Materials and Methods: A survey to assess current treatment practices among physicians was distributed to members of the American Association for Hand Surgery. Respondents were asked to indicate their treatment preference in various injury scenarios of increasing severity. Incomplete responses were excluded. In addition, a retrospective chart review was conducted of patients treated at our facility from 2010-2016 for comparison. Patient details were collected from the electronic medical record with IRB approval. Data were analyzed using descriptive statistics and chi squared analysis of proportions with 95% confidence intervals.
Results: There were a total of 104 survey respondents with 89% having fellowship training in hand surgery. Overall, responses followed a predictable trend of increasing antibiotic prophylaxis with increasing injury severity. However, those who indicated their specialty as Plastic Surgery were significantly less likely to prescribe antibiotic prophylaxis in the proposed scenarios compared to those who indicated their specialty as either Hand Surgery or Orthopaedic Surgery.

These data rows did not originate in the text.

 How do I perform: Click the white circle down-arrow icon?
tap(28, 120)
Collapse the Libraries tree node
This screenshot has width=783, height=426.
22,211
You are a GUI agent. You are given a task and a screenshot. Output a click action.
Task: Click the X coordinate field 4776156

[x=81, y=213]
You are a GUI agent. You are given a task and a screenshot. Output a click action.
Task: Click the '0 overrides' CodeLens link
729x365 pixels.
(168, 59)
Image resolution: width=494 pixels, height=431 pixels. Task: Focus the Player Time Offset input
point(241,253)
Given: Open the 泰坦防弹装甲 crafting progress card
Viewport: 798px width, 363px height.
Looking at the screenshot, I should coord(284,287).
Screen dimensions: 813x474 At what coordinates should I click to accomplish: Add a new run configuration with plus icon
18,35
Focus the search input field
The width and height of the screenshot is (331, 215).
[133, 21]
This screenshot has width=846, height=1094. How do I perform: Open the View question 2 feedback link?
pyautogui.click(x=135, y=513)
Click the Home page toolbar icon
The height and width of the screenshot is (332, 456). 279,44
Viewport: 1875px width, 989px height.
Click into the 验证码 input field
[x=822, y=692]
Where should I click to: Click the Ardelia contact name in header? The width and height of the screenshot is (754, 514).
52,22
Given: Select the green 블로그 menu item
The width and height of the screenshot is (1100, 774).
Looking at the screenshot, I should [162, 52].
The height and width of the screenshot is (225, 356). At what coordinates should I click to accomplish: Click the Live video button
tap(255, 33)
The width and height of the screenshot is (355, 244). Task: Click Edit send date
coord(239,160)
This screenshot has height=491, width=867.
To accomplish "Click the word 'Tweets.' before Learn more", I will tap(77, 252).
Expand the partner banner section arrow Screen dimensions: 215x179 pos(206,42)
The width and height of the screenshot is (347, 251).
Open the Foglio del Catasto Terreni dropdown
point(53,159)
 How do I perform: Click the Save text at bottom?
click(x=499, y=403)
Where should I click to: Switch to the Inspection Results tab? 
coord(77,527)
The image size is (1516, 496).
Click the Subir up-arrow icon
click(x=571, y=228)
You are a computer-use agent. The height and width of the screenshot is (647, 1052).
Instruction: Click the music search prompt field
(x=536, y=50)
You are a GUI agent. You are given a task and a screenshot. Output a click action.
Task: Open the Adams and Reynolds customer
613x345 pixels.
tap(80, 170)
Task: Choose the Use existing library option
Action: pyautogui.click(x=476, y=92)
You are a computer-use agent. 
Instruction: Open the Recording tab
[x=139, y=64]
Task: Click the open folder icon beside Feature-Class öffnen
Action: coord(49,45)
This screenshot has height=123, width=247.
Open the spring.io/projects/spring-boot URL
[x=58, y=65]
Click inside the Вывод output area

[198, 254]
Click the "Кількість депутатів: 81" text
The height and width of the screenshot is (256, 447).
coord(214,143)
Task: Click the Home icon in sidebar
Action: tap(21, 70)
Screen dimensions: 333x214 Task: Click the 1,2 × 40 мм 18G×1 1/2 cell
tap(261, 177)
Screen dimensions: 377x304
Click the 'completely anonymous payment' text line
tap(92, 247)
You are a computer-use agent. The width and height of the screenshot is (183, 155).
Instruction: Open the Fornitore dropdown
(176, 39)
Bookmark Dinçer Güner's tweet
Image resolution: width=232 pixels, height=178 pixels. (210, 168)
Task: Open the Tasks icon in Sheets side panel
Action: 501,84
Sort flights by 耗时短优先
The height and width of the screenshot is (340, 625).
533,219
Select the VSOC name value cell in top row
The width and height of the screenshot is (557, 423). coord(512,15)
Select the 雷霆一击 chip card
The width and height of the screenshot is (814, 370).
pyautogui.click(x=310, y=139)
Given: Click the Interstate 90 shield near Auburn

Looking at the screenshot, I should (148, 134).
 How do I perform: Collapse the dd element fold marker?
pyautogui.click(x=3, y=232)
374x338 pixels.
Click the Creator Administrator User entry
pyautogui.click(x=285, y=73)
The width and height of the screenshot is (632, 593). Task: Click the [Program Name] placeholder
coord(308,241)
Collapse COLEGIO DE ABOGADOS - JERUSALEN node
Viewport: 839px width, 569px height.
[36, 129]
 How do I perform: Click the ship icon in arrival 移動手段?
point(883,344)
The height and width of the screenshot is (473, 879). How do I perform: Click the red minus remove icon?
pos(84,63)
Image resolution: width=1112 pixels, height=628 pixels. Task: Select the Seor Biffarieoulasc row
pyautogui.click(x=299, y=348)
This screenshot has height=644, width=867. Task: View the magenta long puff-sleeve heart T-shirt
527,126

Additionally, observations from our retrospective sample (n=218 injuries treated) demonstrated significantly higher rates of antibiotic prophylaxis in mild injuries compared to treatment recommendations of survey respondents.
Conclusions: The available literature does not conclusively support nor refute the use of prophylactic antibiotics for pediatric tuft and nail bed injuries. Plastic surgeons are more likely to treat these injuries without prophylactic antibiotics in these scenarios, especially with more severe injury, but response sizes were limited. Additionally, when compared to these reported national trends, prophylactic antibiotics were prescribed more frequently at our institution. Further studies are planned to better evaluate under which conditions prophylactic antibiotics are indicated in pediatric tuft fractures and nail bed injuries.